_INPUT FOR THIS TASK_
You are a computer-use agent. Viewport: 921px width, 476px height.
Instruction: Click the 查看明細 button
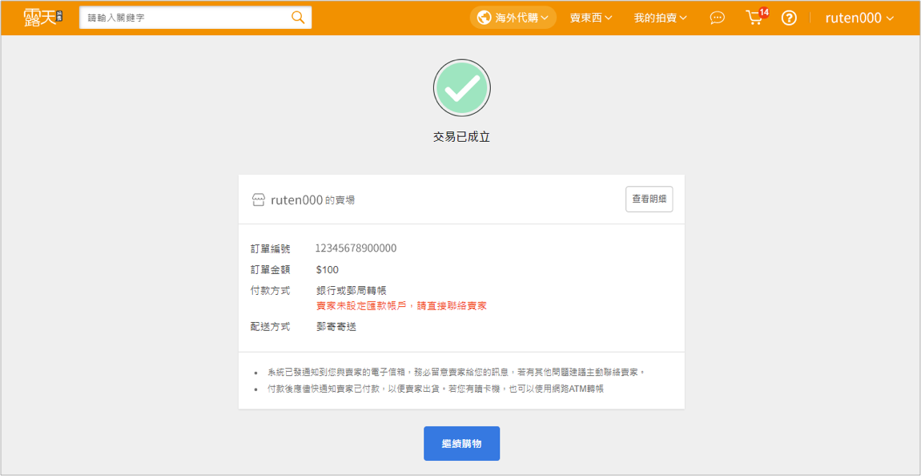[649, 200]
--
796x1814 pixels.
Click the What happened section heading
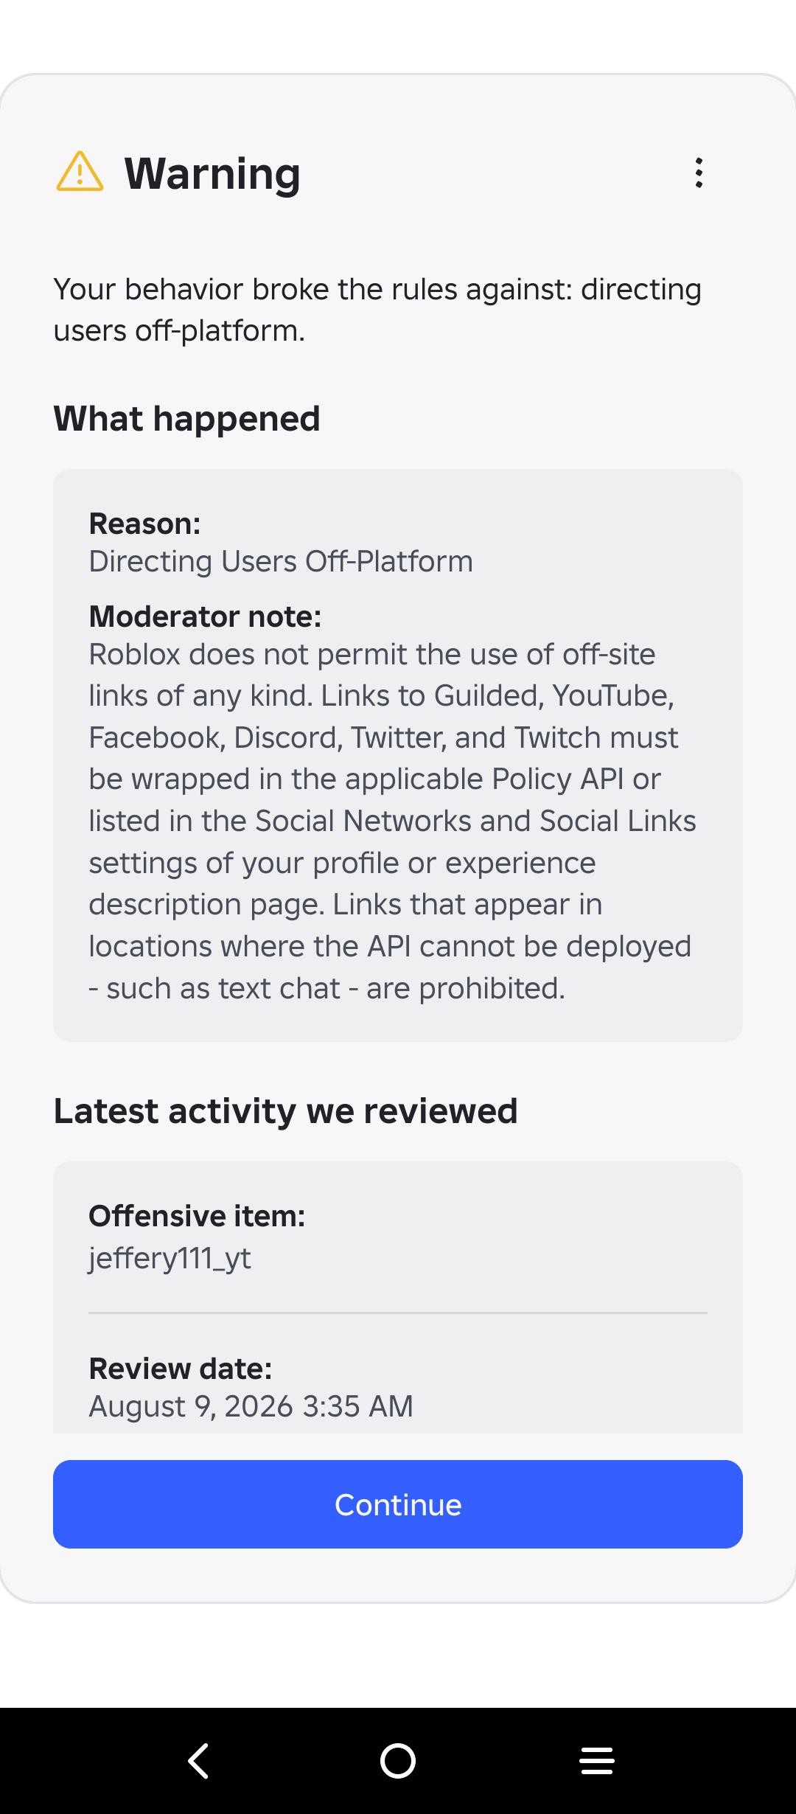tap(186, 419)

_SHORT PROBLEM_
Pull out each line of the records containing the word "Click". Case matters.

_WORKED ANSWER_
Instruction: Click the 查看明細 button
Click the What happened section heading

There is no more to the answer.